### [Assignment]
Your job is to write out each record precisely as it stands.

Extracted data entries:
※ ※ ※

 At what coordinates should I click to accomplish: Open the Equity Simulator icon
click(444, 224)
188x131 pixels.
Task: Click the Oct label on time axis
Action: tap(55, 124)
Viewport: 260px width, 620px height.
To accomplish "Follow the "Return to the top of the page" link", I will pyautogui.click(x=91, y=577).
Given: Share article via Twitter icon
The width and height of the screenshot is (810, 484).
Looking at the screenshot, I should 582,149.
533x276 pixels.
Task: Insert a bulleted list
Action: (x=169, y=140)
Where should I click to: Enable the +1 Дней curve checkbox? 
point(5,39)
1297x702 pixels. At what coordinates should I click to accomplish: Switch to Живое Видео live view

※ ※ ※

### [Answer below]
 At what coordinates should I click to accomplish: Open the Equity Simulator icon
click(444, 224)
188x131 pixels.
Task: Click the Oct label on time axis
Action: tap(55, 124)
Viewport: 260px width, 620px height.
To accomplish "Follow the "Return to the top of the page" link", I will pyautogui.click(x=91, y=577).
Given: Share article via Twitter icon
The width and height of the screenshot is (810, 484).
Looking at the screenshot, I should 582,149.
533x276 pixels.
Task: Insert a bulleted list
Action: (x=169, y=140)
Where should I click to: Enable the +1 Дней curve checkbox? 
point(5,39)
1297x702 pixels. At what coordinates should I click to accomplish: Switch to Живое Видео live view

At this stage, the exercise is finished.